Menurutnya, penjualan tanah mungkin saja dilakukan dengan sistem Nilai Jual Obyek Pajak (NJOP). Namun sistem penjualan melalui NJOP, kata Edy, bukan perkara mudah. Alasannya belum tentu disepakati masyarakat sebagai pemilik bangunan. “Kebijakan itu bisa ditolak masyarakat. Karena mereka sudah pernah membeli bangunannya,” lanjut dia.
Anggota Fraksi Partai Demokrasi Indonesia (PDI) Perjuangan itu menuturkan, opsi lain pernah mencuat yakni tanah dihibahkan pada masyarakat. “Tapi ini juga belum tentu bisa terlaksana dengan mudah. Hibah harus pada lembaga atau yayasan, bukan pada perorangan,” katanya.
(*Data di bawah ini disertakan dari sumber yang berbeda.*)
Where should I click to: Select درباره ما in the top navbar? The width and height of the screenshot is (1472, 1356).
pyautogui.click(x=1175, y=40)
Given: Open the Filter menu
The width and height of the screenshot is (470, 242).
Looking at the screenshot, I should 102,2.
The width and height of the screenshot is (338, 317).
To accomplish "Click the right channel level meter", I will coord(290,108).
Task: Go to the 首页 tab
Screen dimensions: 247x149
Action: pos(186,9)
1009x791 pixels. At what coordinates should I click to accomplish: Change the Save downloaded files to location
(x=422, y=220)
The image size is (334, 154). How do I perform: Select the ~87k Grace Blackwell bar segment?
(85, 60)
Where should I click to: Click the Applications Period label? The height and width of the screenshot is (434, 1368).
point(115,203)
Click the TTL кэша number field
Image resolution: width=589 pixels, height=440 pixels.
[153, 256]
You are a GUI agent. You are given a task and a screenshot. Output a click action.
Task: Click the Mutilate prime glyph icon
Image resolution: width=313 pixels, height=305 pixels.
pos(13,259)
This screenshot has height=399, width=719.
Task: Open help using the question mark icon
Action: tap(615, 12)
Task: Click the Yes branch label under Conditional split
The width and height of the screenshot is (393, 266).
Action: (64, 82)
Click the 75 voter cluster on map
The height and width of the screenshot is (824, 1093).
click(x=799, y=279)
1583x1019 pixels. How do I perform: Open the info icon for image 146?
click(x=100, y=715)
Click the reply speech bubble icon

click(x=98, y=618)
Karena itu, sebut dia, bukan hanya konsultasi pada Mendagri yang harus dilakukan Pemprov Kaltim. Tapi juga harus ada pertemuan lanjutan dengan masyarakat. “Untuk itu kami akan panggil lagi pemprov dan masyarakat. Kami juga akan libatkan Badan Pertanahan Nasional,” terangnya.
Diwartakan, pada 1990 rumah di lokasi tersebut dibangun untuk Korps Pegawai Republik Indonesia (Korpri) Kaltim. Namun seiring berjalannya waktu, pemerintah menunjuk sebuah real estate untuk menjualnya melalui sistem Kredit Kepemilikan Rumah (KPR).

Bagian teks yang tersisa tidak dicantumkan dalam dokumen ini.